Casos clínicos: Presentamos 2 casos, el primero una paciente mujer de 32 años con antecedentes médico-quirúrgicos de SOP, hernia de hiato y colelitiasis con cólicos biliares de repetición. Obesidad grado III con un IMC de 51,2. A esta paciente se le realiza un SADI-S 250 con anastomosis mecánica más colecistectomía laparoscópica. El segundo paciente es un varón de 47 años con antecedentes de Diabetes mellitus tipo II, SAOS, apendicectomía y hernioplastia umbilical. También con obesidad grado III, con un IMC de 45. Se realiza SADI-S 250 con anastomosis manual laparoscópico. En ambos casos, se realiza en primer lugar una gastrectomía vertical con Signia 60 cargas negras y moradas calibrada sobre sonda de Foucher nº54. Disección de la primera porción duodenal hasta la arteria gastroduodenal y sección de la misma con Signia 60 carga violeta. Posteriormente se localiza el asa ileal a 250 cm de la válvula íleo-cecal, realizando a este nivel, la anastomosis duodeno-ileal: en un caso manual biplano con sutura barbada (v-lock) 4/0 y en el otro caso mecánica con Signia carga 45 carga y sutura del defecto manual biplano con v-lock 4/0. Comprobación de estanqueidad con azul de metileno, sin evidenciarse fuga en ambos casos. Se deja drenaje perianastomótico en los 2 pacientes. En ambos casos el postoperatorio transcurrió sin incidencias, siendo dados de alta a las 72 horas.

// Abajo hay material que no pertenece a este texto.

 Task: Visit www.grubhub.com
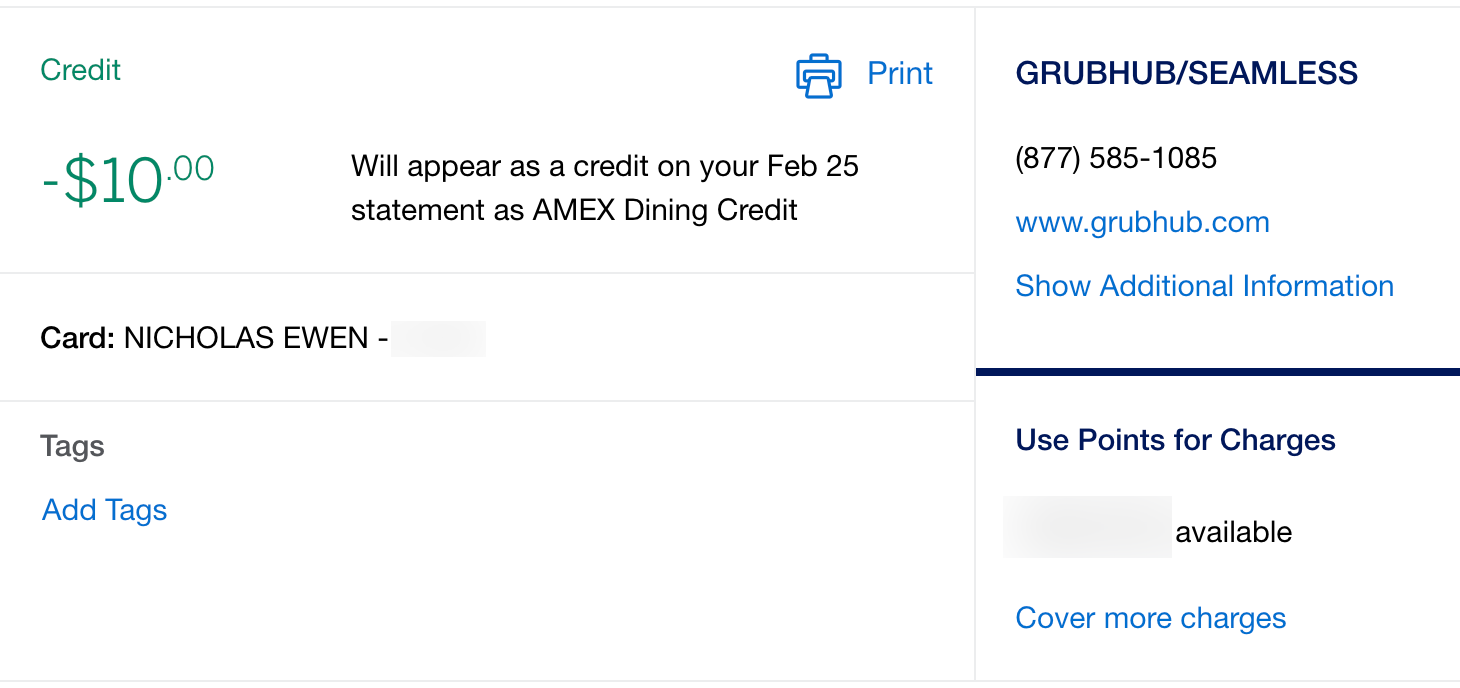(1142, 221)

Discusión: Dadas las características de los pacientes con obesidad mórbida es fundamental reducir el índice de complicaciones, en especial la fuga anastomótica. Para ello es imprescindible la correcta realización de la anastomosis, ya sea de forma manual o mecánica con sutura manual del defecto. Según nuestra experiencia, parece que ambas técnicas son equiparables en cuanto a complicaciones y tiempo quirúrgico.